Sicuramente no. Per tornare ad essere credibili, oggi, nell'era dell'eticidio (assassinio dell'etica) da parte di un turbocapitalismo che non arretra di fronte a nulla e spregiudicatamente usa guerre, migranti, terrorismo, diseguaglianze e persino la speculazione sui medicinali e sugli organi umani, per incrementare i suoi profitti, ci vuole un sussulto globale, internazionale, bisogna essere, lo abbiamo già ribadito, patrioti non tanto di una terra o di una moneta, ma piuttosto del lavoro, dell'educazione e dei diritti sociali.
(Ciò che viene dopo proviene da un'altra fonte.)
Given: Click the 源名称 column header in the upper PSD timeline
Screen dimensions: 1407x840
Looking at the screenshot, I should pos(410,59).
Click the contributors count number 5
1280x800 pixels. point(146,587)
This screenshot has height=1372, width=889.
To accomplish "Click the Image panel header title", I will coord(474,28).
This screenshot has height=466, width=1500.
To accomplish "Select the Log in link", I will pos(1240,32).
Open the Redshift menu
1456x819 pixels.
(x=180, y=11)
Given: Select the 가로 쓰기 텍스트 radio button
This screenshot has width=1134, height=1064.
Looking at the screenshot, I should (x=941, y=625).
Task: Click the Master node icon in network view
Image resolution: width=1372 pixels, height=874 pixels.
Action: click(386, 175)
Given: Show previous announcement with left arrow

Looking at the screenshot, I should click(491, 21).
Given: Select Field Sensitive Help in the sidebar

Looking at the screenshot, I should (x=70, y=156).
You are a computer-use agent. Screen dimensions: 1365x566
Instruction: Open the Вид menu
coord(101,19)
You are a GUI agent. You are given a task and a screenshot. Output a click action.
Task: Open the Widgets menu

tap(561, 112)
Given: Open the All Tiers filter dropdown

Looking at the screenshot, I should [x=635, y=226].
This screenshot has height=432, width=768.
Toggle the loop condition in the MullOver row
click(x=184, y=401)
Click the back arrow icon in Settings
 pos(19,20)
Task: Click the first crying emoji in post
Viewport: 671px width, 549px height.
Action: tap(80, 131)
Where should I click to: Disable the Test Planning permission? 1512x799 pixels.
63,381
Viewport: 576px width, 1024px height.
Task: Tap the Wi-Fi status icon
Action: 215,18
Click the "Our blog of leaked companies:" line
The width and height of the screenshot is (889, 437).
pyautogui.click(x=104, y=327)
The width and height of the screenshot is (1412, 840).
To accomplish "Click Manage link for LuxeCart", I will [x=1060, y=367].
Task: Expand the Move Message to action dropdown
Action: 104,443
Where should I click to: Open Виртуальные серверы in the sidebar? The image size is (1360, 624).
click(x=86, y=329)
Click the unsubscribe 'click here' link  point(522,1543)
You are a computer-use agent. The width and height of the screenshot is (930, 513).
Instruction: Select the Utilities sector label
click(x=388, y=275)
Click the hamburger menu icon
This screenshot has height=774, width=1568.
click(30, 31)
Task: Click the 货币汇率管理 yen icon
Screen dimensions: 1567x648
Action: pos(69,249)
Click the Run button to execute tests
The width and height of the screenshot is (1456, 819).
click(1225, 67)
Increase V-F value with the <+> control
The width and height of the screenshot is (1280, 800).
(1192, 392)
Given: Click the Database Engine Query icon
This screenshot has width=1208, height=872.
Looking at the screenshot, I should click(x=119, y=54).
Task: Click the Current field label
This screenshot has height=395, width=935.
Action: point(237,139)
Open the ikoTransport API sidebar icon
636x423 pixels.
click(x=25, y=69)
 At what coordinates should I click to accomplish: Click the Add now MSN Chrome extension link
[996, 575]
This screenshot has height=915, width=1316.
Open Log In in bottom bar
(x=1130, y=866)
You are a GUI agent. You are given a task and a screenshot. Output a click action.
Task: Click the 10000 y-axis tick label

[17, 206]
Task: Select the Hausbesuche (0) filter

Non si può essere imbastarditi dal primato dei diritti civili su quelli sociali (e morali) perché, come disse un grande socialista come Pertini: “Per me libertà e giustizia sociale, che poi sono le mete del socialismo, costituiscono un binomio inscindibile non vi può essere vera libertà senza la giustizia sociale, come non vi può essere vera giustizia sociale senza libertà.
Ecco, se a me socialista offrissero la realizzazione della riforma più radicale di carattere sociale, privandomi della libertà io la rifiuterei.”

Questi sono paletti insormontabili per chi solo possa riferirsi con significato e concretezza ai valori socialisti, se si usano i diritti civili e le libertà, per annullare i diritti sociali, o se accade il contrario, si determina solo la fine di ogni forma di socialismo e la complicità con chi, da tale fine, ha sempre voluto trarre vantaggio e profitto.

Un tempo Mazzini era definito un pericoloso terrorista e Mazzini non era nemmeno socialista, oggi non vorremmo che, in questo cupio dissolvi di ogni valore etico, sociale, morale e politico, la stessa sorte toccasse anche a chi è stato più volte definito “il Presidente più amato dagli italiani”, relegandolo nella categoria del populismo e del radicalismo che tanto comodo fa a chi non ha né radici né popolo a cui riferirsi, ma insegue solo e soltanto il suo mero interesse.